Please reproduce the entries below exactly from the line with "Given: Select the none body option" through their last line, leaving out any pictures.

• _TASK INPUT_:

————————

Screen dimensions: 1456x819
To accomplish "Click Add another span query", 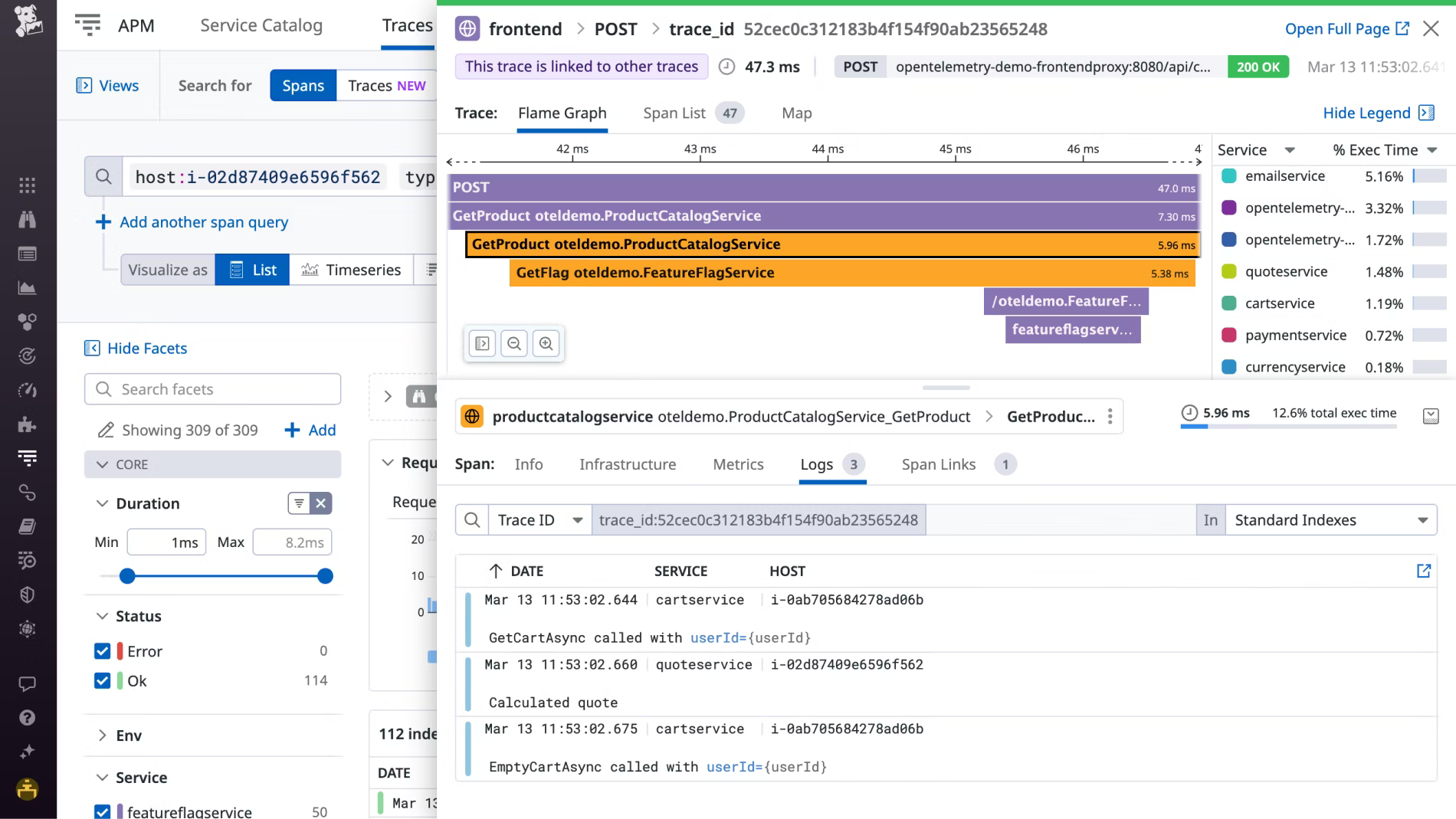I will click(203, 222).
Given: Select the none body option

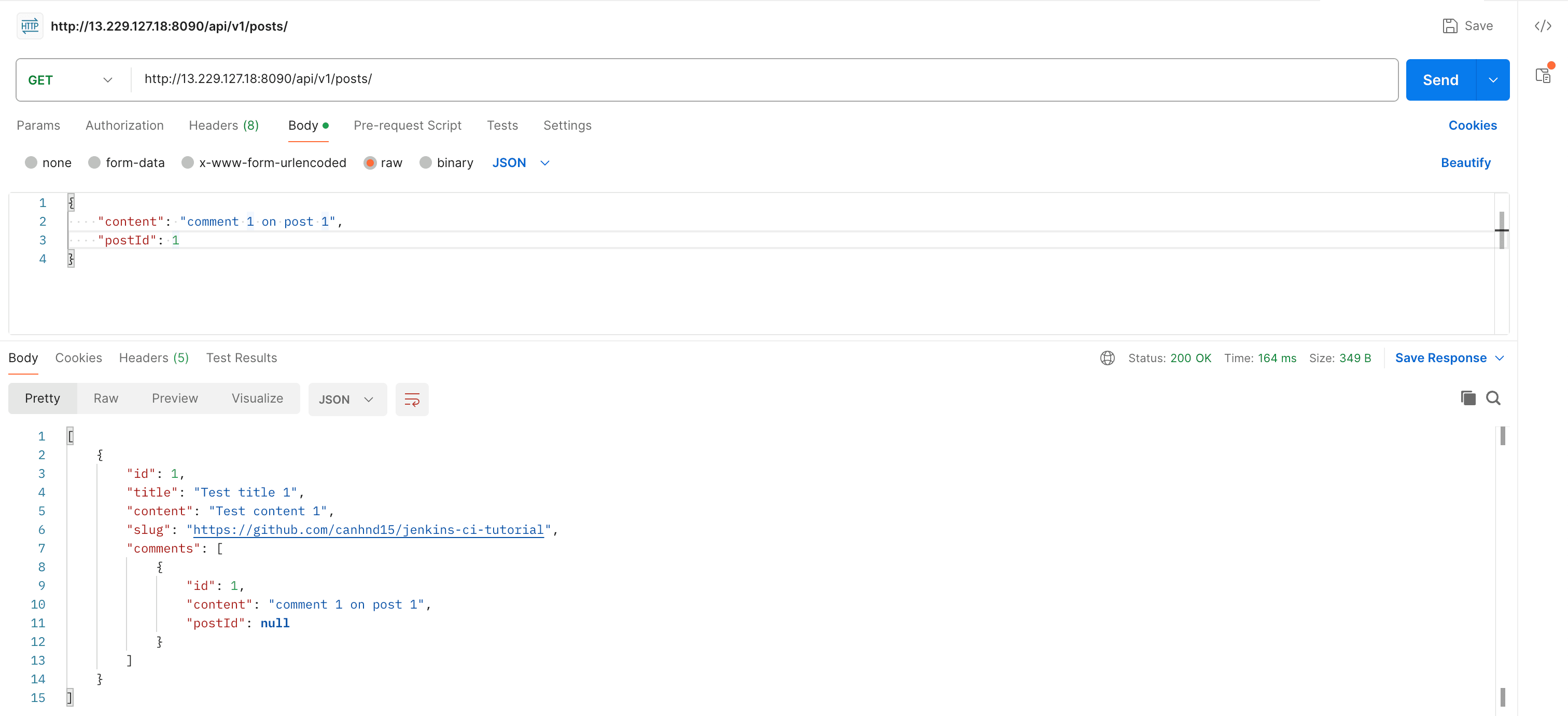Looking at the screenshot, I should coord(31,162).
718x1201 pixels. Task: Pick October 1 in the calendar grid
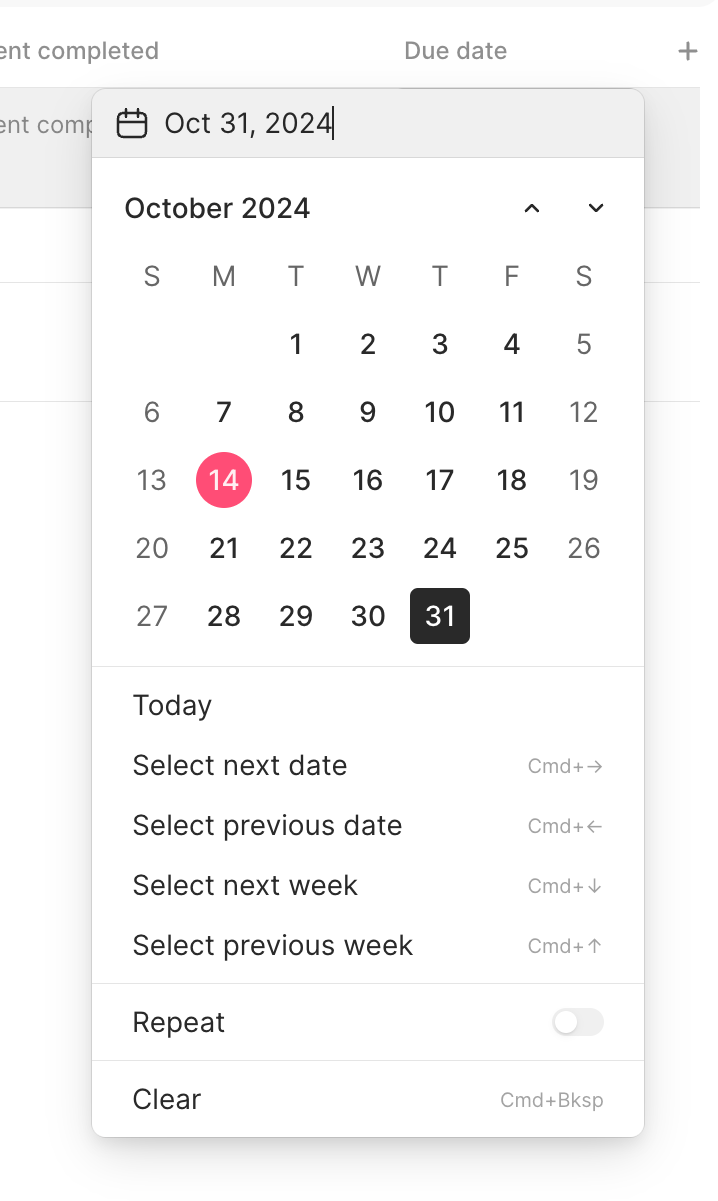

————————

• _EXPECTED ANSWER_:
Given: Select the none body option

Looking at the screenshot, I should coord(31,162).
718x1201 pixels. Task: Pick October 1 in the calendar grid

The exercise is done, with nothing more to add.